Show of Force: 100 Vehicles Line One Mile of Texas Border to Deter Caravan
Several Central American caravans approach U.S. border from Mexico
The Trump administration has flooded the Texas border town that sits just over the river from the Mexican city where 1,800 caravan migrants arrived earlier this week with hundreds of law enforcement personnel.
More than 100 U.S. police vehicles lined a one-mile stretch of the Rio Grande River in Eagle Pass, Texas, Saturday afternoon. Sixty sat together in one section of the river on a local golf course, according to intelligence gathering and analysis expert, Dr. Lyle Rapacki.
The learned Dr. Rapacki has been surveilling the United States’ southwest border for years and his reports and commentary have been ignored by the Washington, D.C. establishment prior to the inauguration of Donald J. Trump as President of the United States in January 2017.
More than 60 law enforcement vehicles lined up on the border in what officials at the U.S. Border Patrol are calling a “show of force” to warn caravan migrants who are just over the Rio Grande River in Piedras Negras against illegally crossing [into the U.S.], according to Texas Eagle reporter Anna Giaritelli.
Driving east on a road known as the “loop” in Eagle Pass, Texas, and there are cops everywhere. This continues even downtown where every few blocks a police or border employee is parked. The Maverick County sheriff told me tonight they are “showing force,” stated Ms. Giaritelli.
This massive “show of force” — as Border Patrol commanders are calling it — is meant to deter Central Americans from illegally entering the country, as large groups attempted in San Diego, Calif., last November and again on New Year’s Eve, Rapacki noted.
“To me, it’s like showing force.

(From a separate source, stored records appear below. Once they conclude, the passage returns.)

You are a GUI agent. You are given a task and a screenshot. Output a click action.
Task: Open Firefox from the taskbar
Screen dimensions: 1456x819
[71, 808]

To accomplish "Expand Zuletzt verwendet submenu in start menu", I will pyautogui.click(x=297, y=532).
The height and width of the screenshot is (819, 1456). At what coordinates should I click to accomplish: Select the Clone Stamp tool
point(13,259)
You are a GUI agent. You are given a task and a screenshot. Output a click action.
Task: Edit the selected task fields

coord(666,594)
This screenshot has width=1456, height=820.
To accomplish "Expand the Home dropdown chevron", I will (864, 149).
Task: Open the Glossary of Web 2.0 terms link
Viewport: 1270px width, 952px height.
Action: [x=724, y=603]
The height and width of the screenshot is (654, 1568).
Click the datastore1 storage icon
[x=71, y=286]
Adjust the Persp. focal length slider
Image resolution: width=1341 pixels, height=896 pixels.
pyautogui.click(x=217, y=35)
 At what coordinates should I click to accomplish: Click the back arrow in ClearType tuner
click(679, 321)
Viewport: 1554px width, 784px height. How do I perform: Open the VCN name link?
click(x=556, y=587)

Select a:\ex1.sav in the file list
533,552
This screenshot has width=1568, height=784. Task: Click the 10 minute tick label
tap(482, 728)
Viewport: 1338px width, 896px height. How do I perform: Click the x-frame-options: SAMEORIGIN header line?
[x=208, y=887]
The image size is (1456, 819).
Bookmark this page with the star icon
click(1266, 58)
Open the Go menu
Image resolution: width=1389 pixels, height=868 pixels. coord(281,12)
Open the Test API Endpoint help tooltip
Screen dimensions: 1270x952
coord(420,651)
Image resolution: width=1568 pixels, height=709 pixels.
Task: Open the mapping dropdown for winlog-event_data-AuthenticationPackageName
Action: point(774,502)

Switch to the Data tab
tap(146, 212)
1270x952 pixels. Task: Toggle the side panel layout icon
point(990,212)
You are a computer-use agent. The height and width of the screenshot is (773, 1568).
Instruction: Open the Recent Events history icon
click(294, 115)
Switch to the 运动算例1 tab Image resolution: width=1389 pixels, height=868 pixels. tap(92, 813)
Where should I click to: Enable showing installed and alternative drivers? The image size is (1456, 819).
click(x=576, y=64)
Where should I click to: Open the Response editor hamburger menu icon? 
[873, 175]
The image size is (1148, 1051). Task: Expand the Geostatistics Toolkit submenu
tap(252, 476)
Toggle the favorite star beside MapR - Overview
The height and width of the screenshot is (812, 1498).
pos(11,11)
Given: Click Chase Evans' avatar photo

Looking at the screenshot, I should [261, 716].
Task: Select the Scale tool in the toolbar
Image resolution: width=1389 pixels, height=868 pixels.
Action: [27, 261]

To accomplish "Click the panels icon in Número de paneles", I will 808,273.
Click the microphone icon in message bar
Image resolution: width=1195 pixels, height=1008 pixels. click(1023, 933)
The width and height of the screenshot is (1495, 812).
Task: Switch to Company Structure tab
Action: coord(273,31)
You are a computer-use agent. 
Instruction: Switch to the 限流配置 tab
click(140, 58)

It would give a message to the immigrants that want to come illegally through Texas that Texas is always prepared and has a lot of manpower at the border — that they would go to another state,” said Sheriff Tom Schmerber.
According to Rapacki’s emailed report to Conservative Base on Sunday, the vigilant sheriff and his deputies assembled dozens of pickup trucks, SUVs, and cars belonging to Customs and Border Protection, Border Patrol, and state troopers within the Texas Department of Public Safety — as well as it’s elite Texas Rangers — were lined up on the edge of the Eagle Pass Golf Course.
Schmerber said 500 Department of Public Safety personnel have been moved to Eagle Pass. That figure does not include the Border Patrol agents who arrived from other regions of the state.